**What the exercise asks**
Extract only the lines running from the top of the entries to the line that holds "台南旅游网 (384, 25)". Include that line and omit the pictures.

**Pixel coordinate grounding data**
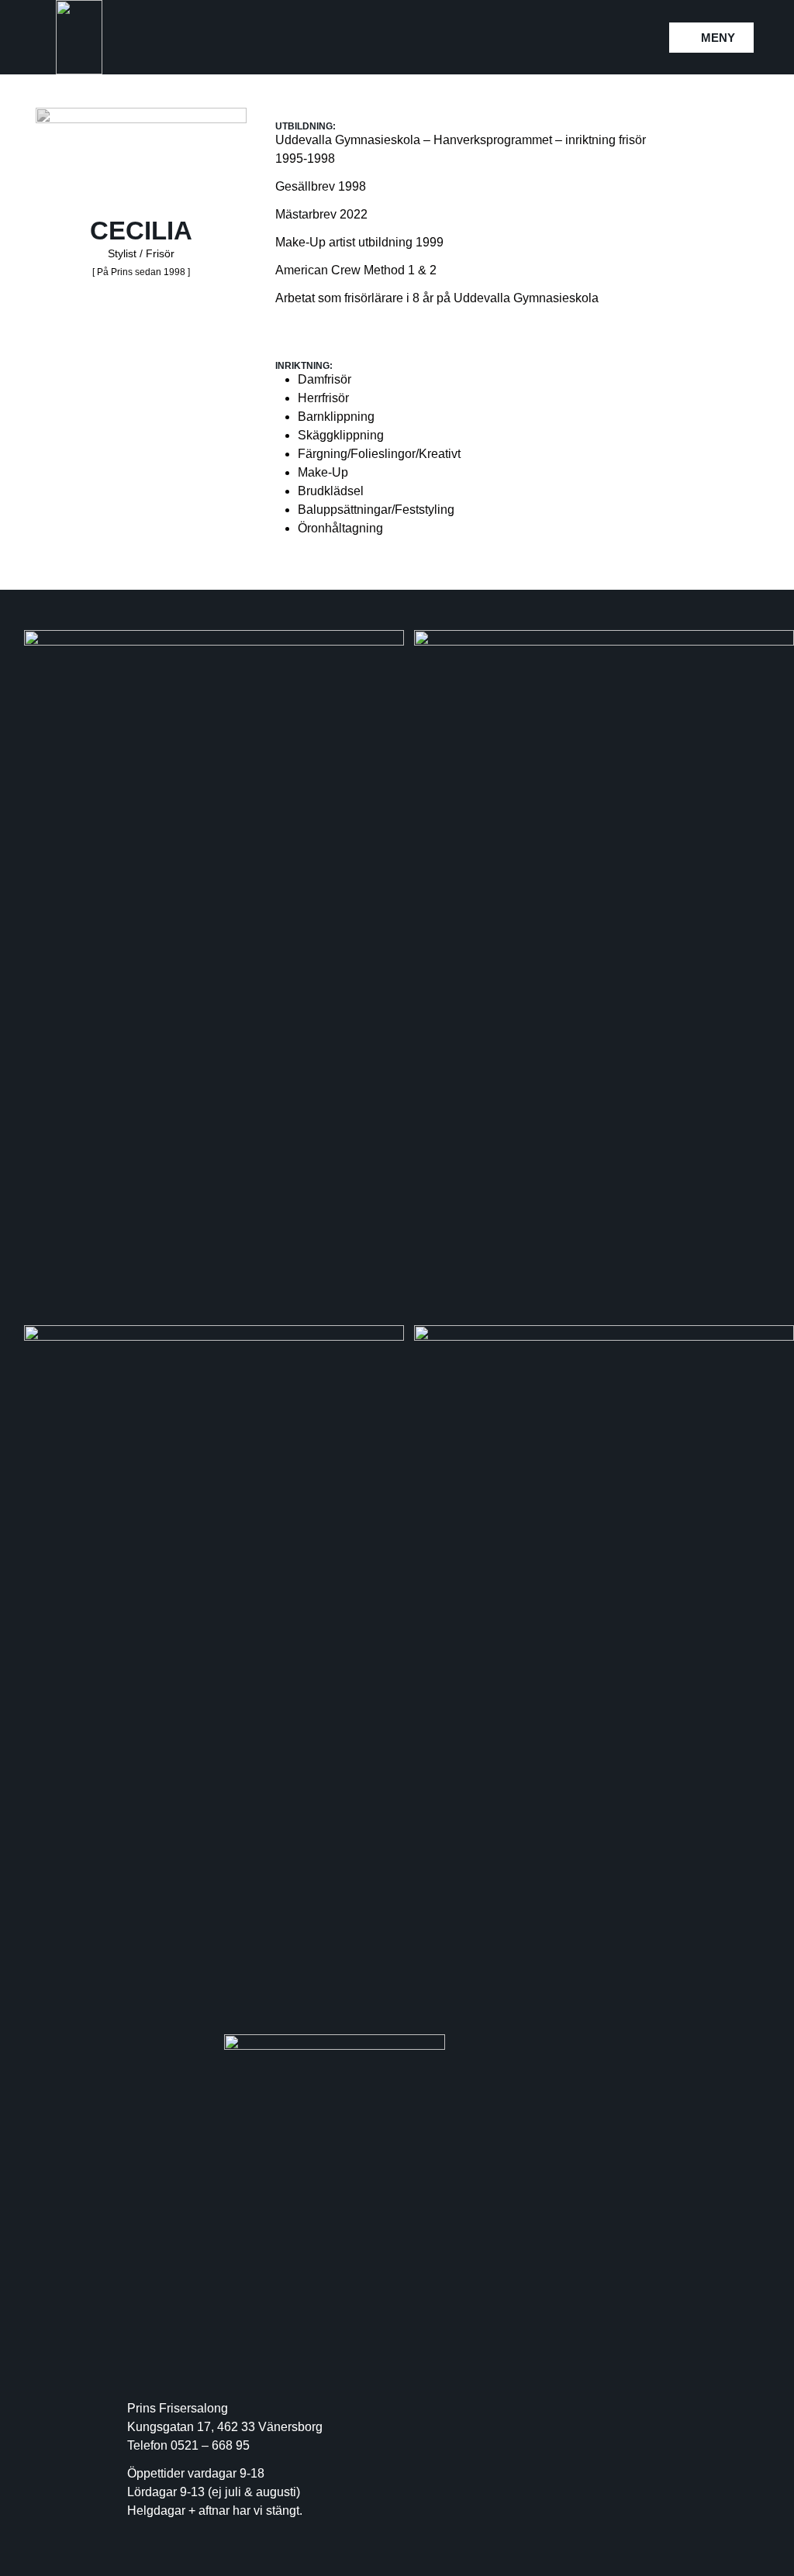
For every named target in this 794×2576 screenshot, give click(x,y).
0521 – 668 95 (210, 2445)
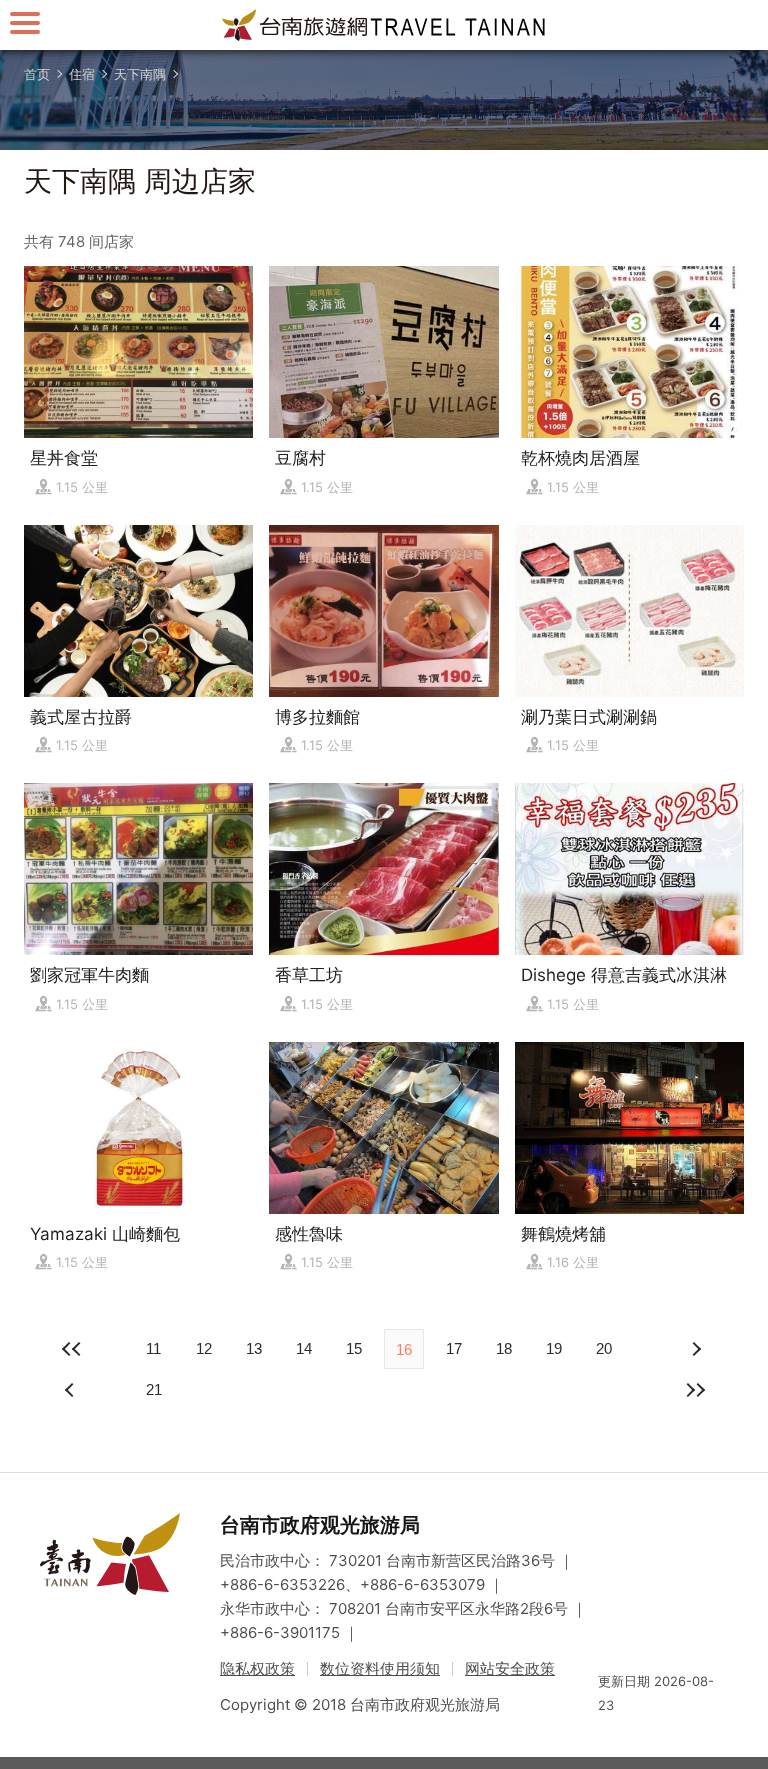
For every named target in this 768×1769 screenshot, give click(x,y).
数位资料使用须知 (380, 1668)
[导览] (25, 22)
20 (604, 1348)
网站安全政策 (510, 1668)
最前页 (72, 1349)
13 (254, 1348)
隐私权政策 (257, 1668)
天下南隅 (140, 74)
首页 (37, 74)
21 (154, 1389)
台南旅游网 (384, 25)
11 (153, 1348)
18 (504, 1348)
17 (454, 1348)
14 (304, 1348)
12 (204, 1348)
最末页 (696, 1390)
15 (354, 1348)
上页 (696, 1349)
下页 (72, 1390)
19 (554, 1348)
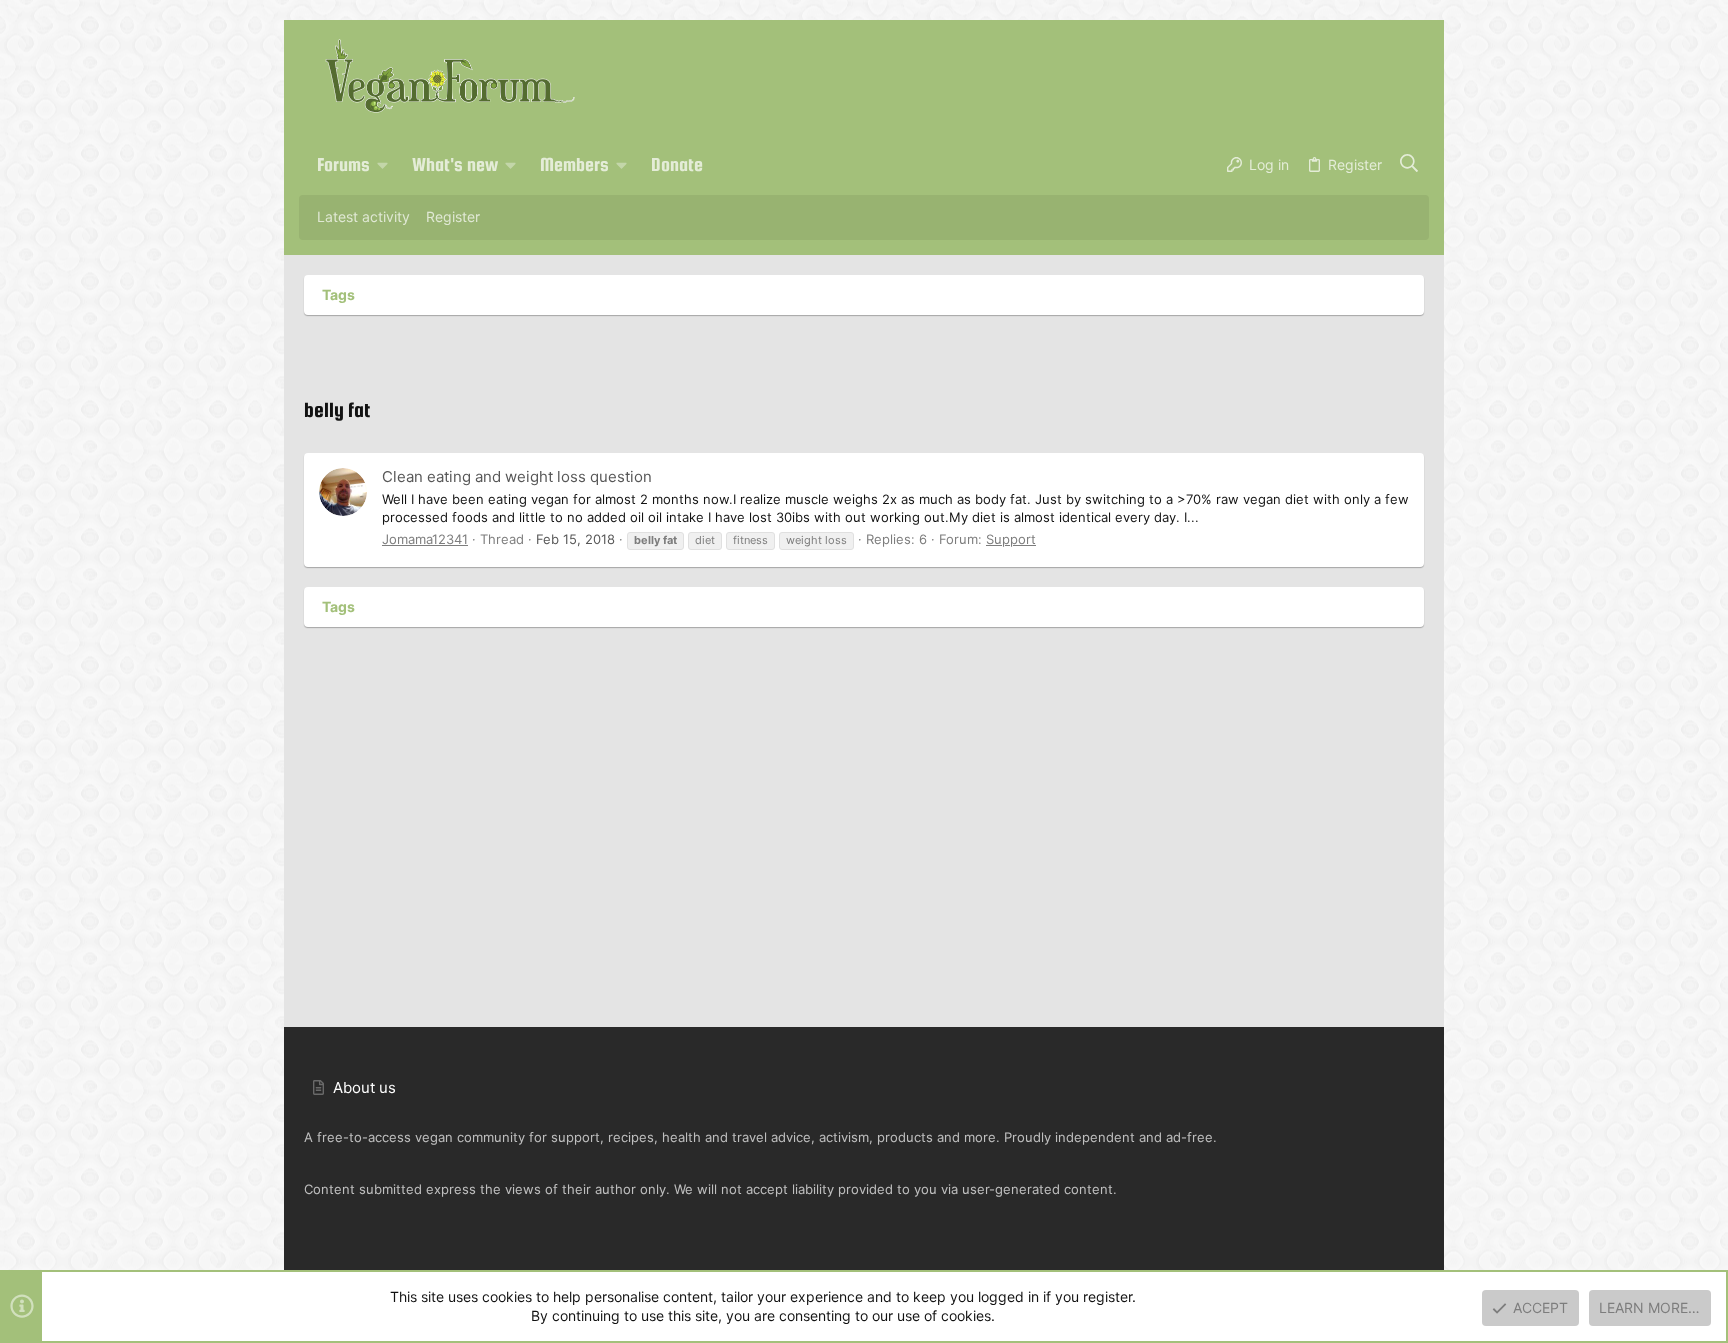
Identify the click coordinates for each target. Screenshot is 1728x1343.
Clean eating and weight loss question (517, 476)
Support (1011, 539)
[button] (383, 165)
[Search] (1409, 165)
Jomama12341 (425, 539)
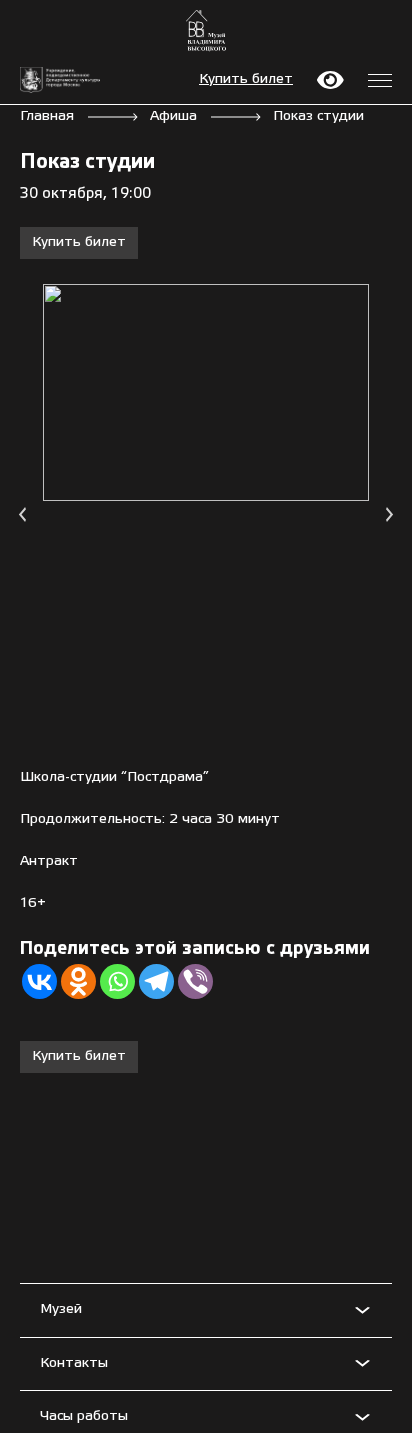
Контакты (74, 1363)
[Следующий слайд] (389, 514)
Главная (47, 116)
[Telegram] (156, 981)
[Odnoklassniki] (78, 981)
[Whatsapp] (117, 981)
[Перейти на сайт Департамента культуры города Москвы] (60, 80)
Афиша (173, 116)
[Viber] (195, 981)
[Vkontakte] (39, 981)
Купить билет (246, 79)
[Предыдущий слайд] (22, 514)
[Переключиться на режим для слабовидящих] (330, 80)
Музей (61, 1309)
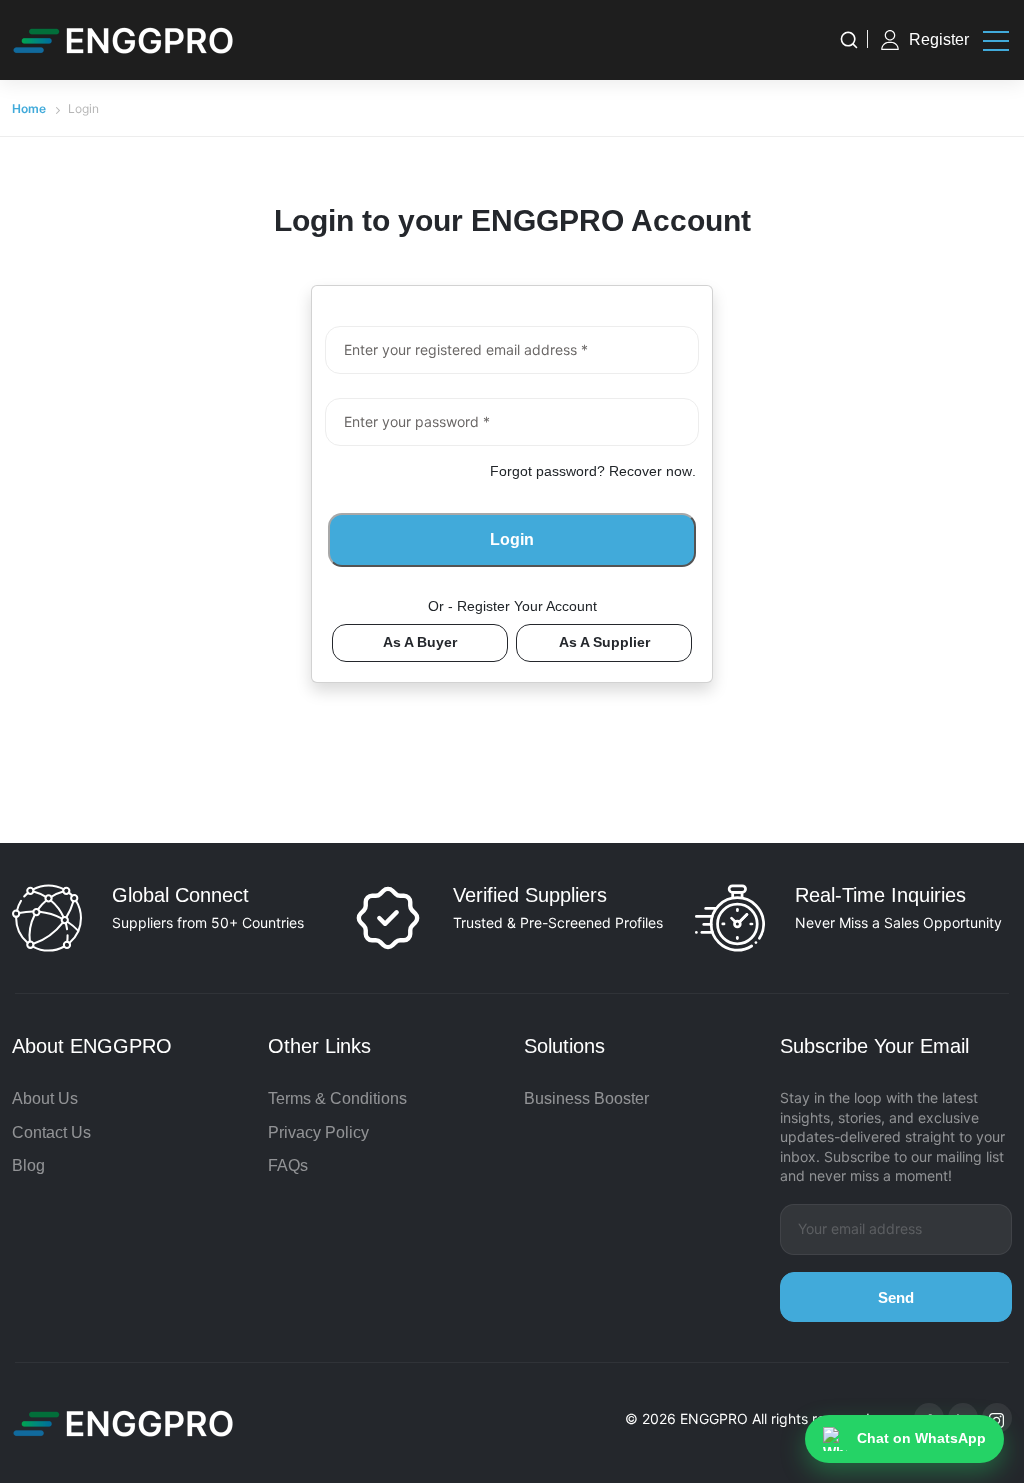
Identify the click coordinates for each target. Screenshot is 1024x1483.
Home (29, 108)
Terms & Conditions (337, 1098)
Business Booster (586, 1098)
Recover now (650, 471)
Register (939, 39)
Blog (28, 1165)
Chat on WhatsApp (921, 1438)
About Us (45, 1098)
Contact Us (51, 1132)
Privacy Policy (318, 1132)
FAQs (288, 1165)
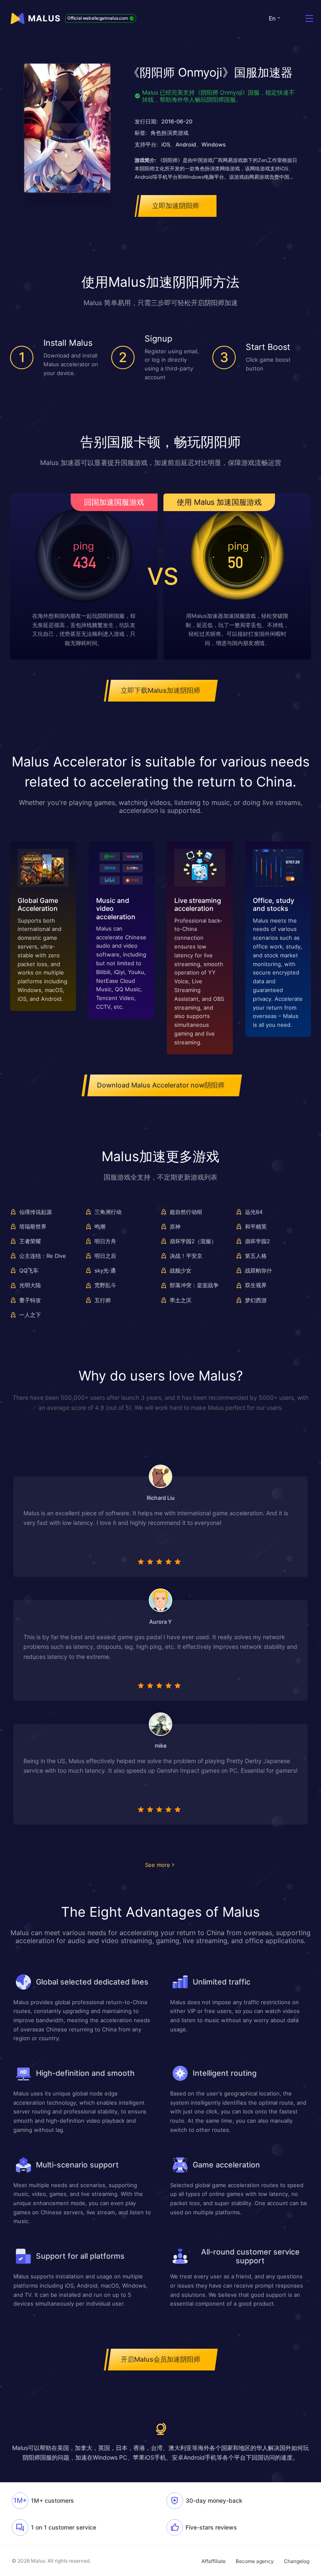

**Problem solution**
For every named target in this 794×2576 screenshot, give click(x,y).
0521 – 668 95 (210, 2445)
For every named target in this 768×1769 screenshot, give click(x,y).
数位资料使用须知 (380, 1668)
[导览] (25, 22)
20 (604, 1348)
网站安全政策 (510, 1668)
最前页 (72, 1349)
13 (254, 1348)
隐私权政策 (257, 1668)
天下南隅 (140, 74)
首页 (37, 74)
21 (154, 1389)
台南旅游网 (384, 25)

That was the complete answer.